# ASSIGNMENT:
The required output holds only the lines from the one containing "Instruction: Open the" through the end of the material below, copied exactly, please, with no pictures.

# RECORDED INFORMATION:
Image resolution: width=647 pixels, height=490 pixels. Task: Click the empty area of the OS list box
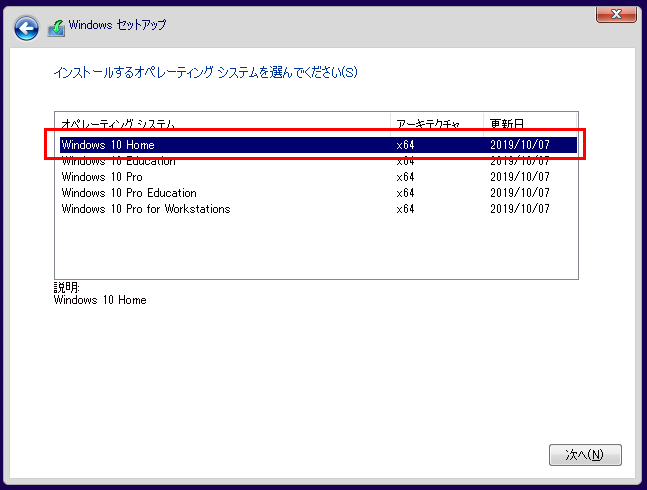pyautogui.click(x=316, y=250)
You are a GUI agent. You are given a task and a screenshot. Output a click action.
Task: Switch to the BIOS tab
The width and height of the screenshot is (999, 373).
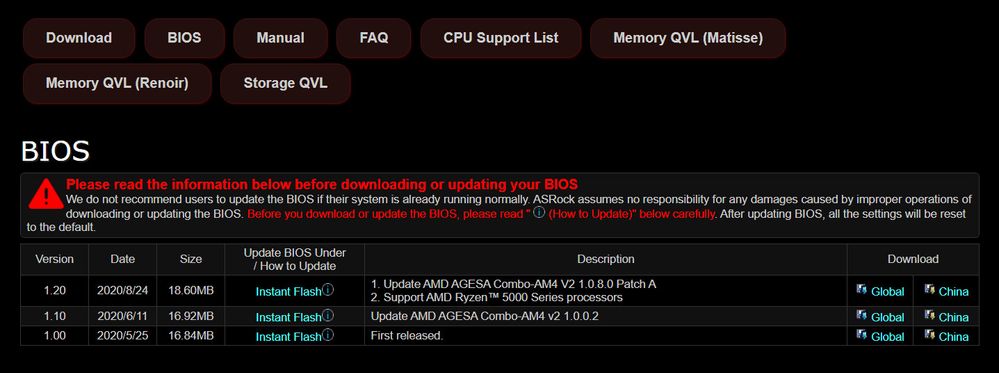pos(185,38)
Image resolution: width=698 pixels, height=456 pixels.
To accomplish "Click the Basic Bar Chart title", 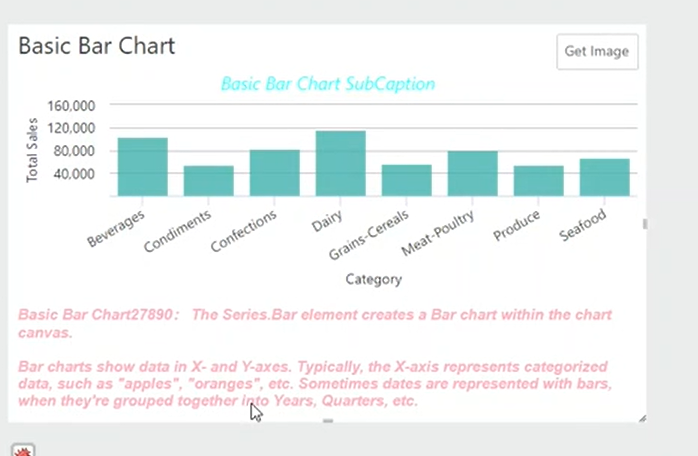I will point(97,46).
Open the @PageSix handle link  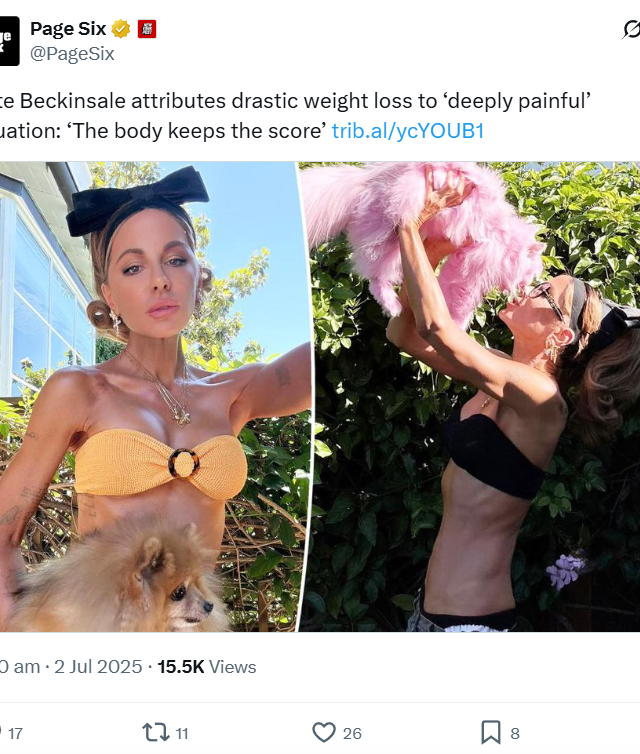72,53
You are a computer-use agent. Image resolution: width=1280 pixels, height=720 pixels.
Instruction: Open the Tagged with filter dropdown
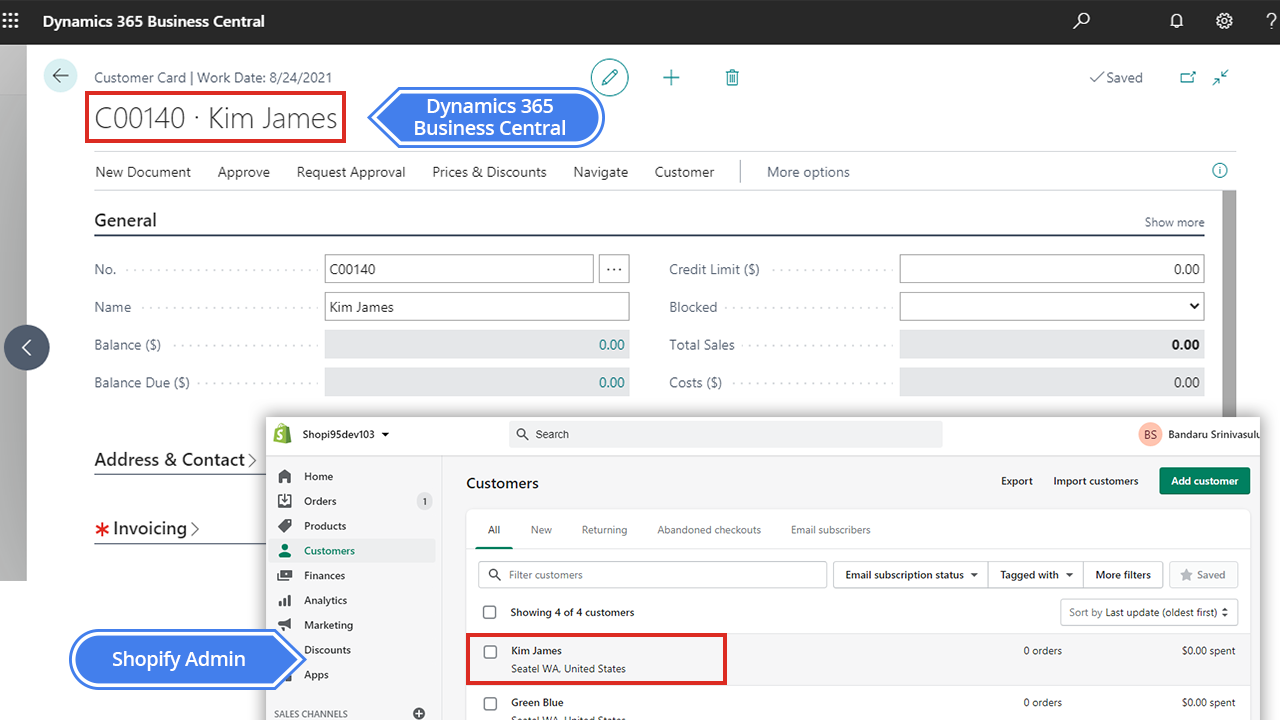click(1035, 574)
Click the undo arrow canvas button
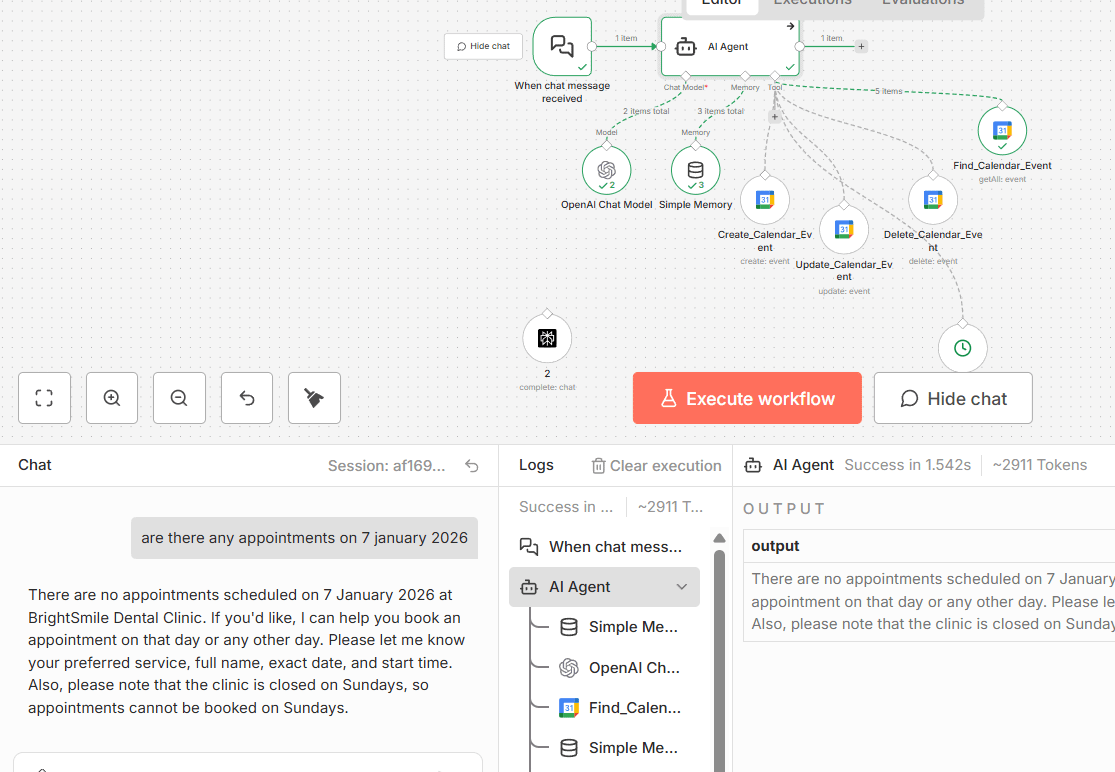The height and width of the screenshot is (772, 1115). [x=247, y=398]
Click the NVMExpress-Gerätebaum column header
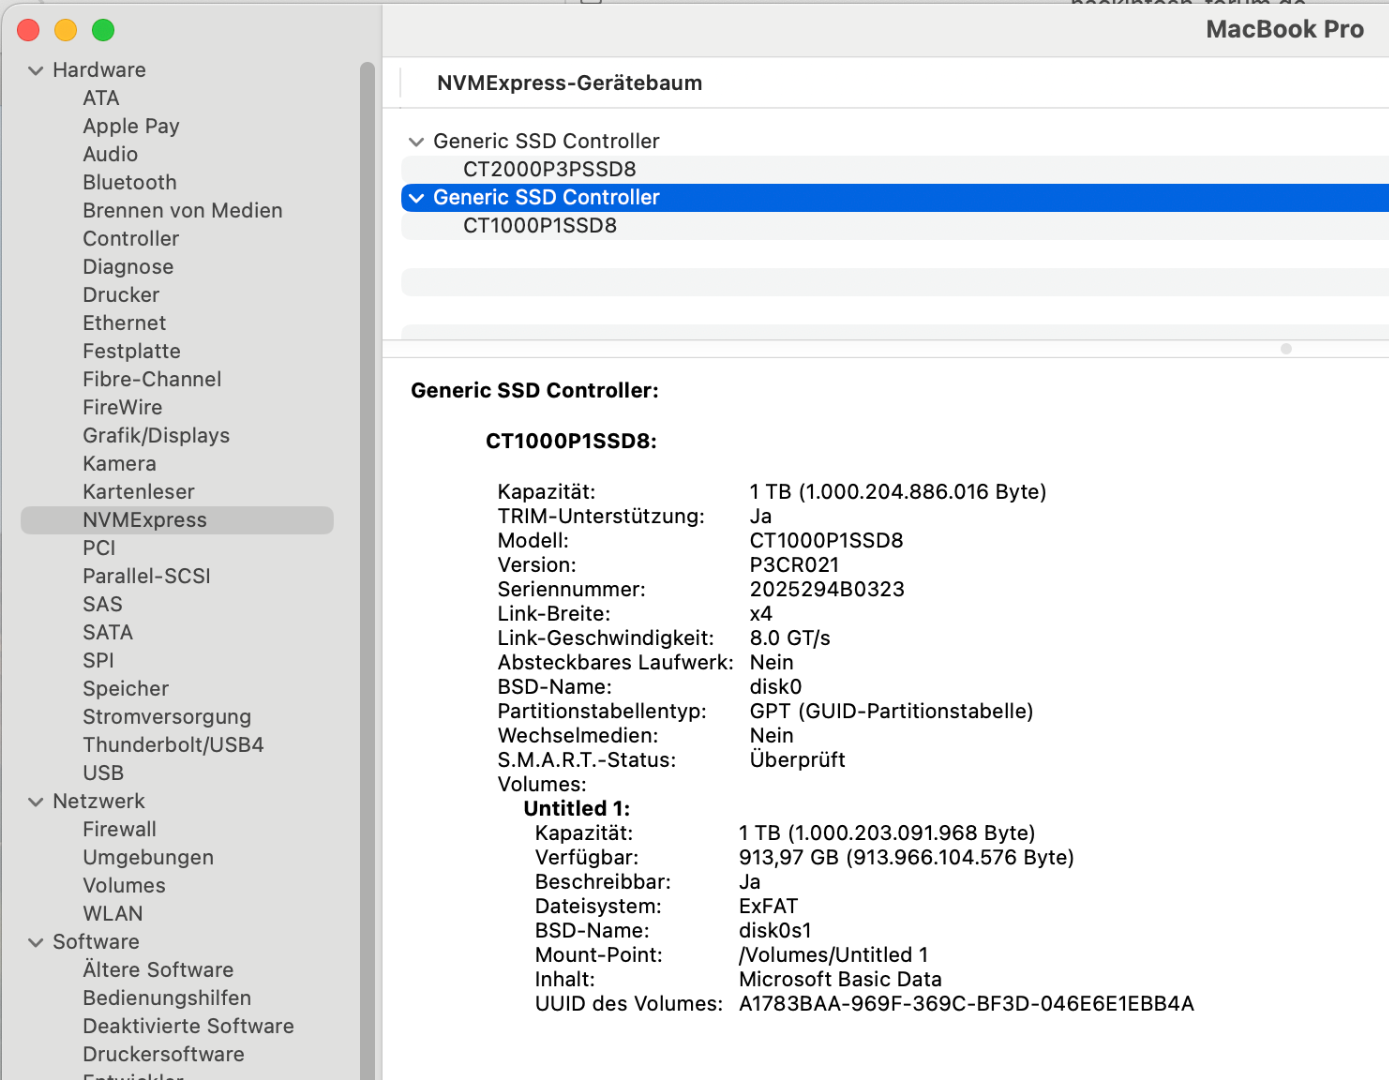The height and width of the screenshot is (1080, 1389). pos(569,83)
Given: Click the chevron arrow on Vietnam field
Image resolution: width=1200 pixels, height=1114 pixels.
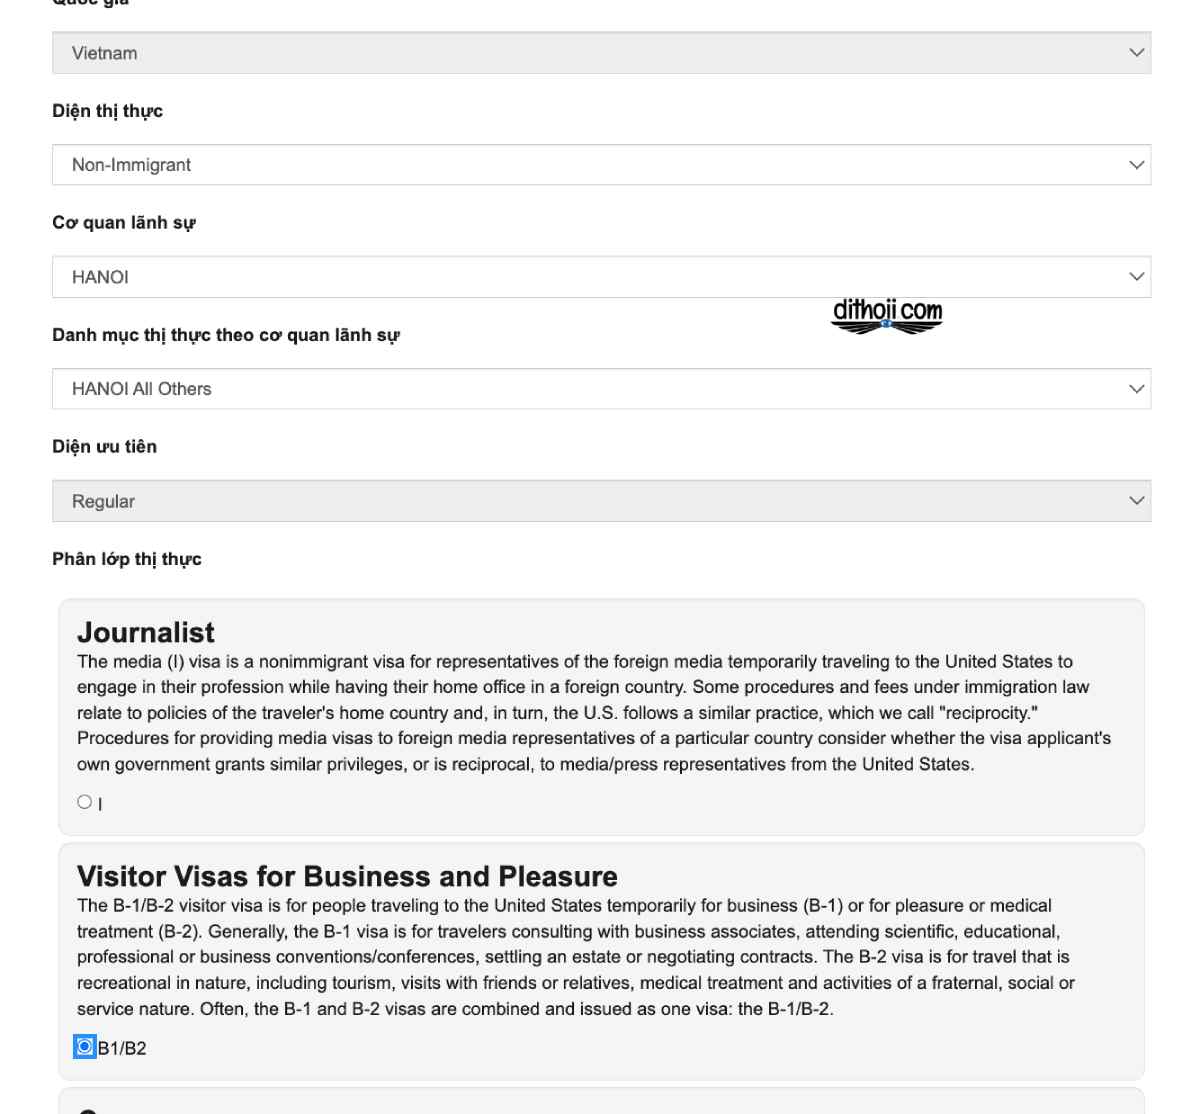Looking at the screenshot, I should 1136,53.
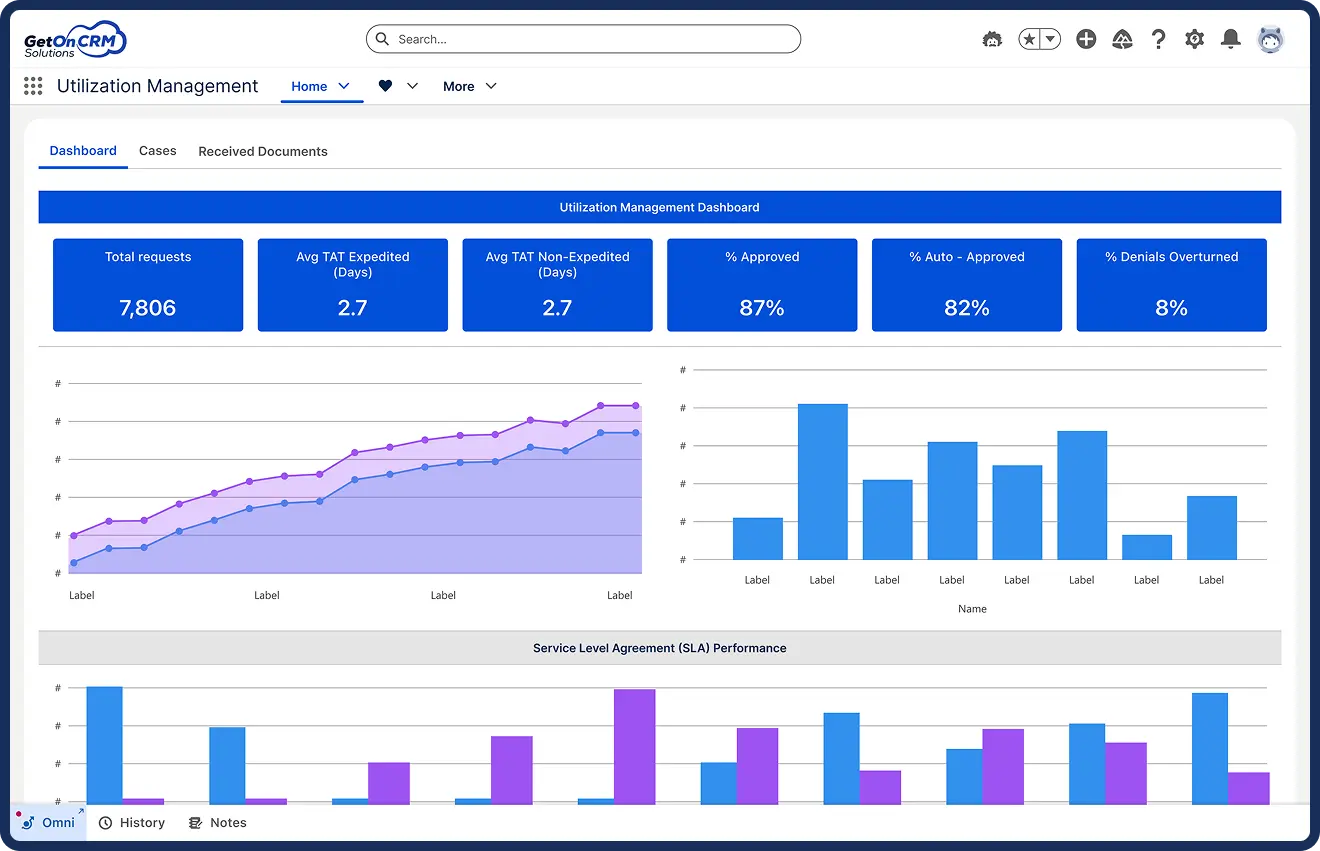This screenshot has width=1320, height=851.
Task: Open the global actions plus icon
Action: click(1086, 39)
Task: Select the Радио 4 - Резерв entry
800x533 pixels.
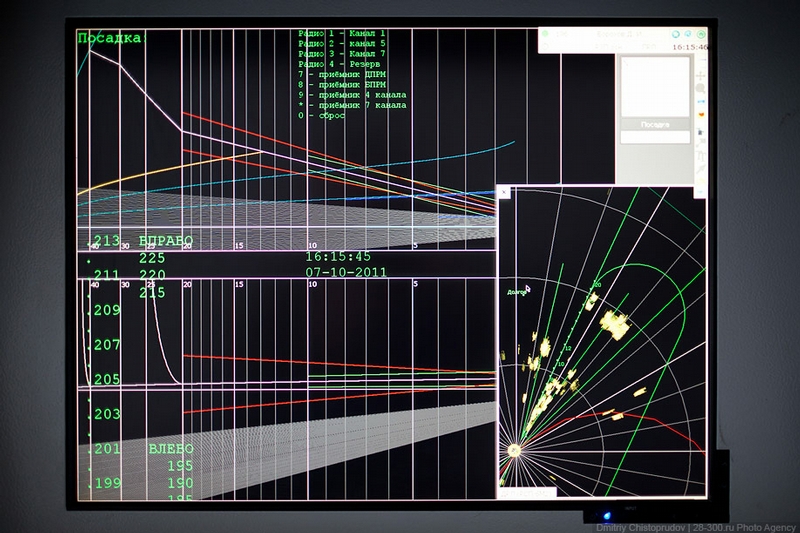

# SOLUTION FOR THIS PROBLEM:
Instruction: Open the Tagged with filter dropdown
click(1035, 574)
Click the undo arrow canvas button
The height and width of the screenshot is (772, 1115). [x=247, y=398]
Click the NVMExpress-Gerätebaum column header
The height and width of the screenshot is (1080, 1389). pos(569,83)
Given: Click the chevron arrow on Vietnam field
Image resolution: width=1200 pixels, height=1114 pixels.
Looking at the screenshot, I should 1136,53.
This screenshot has width=1320, height=851.
Task: Open the global actions plus icon
Action: click(1086, 39)
Task: Select the Радио 4 - Резерв entry
800x533 pixels.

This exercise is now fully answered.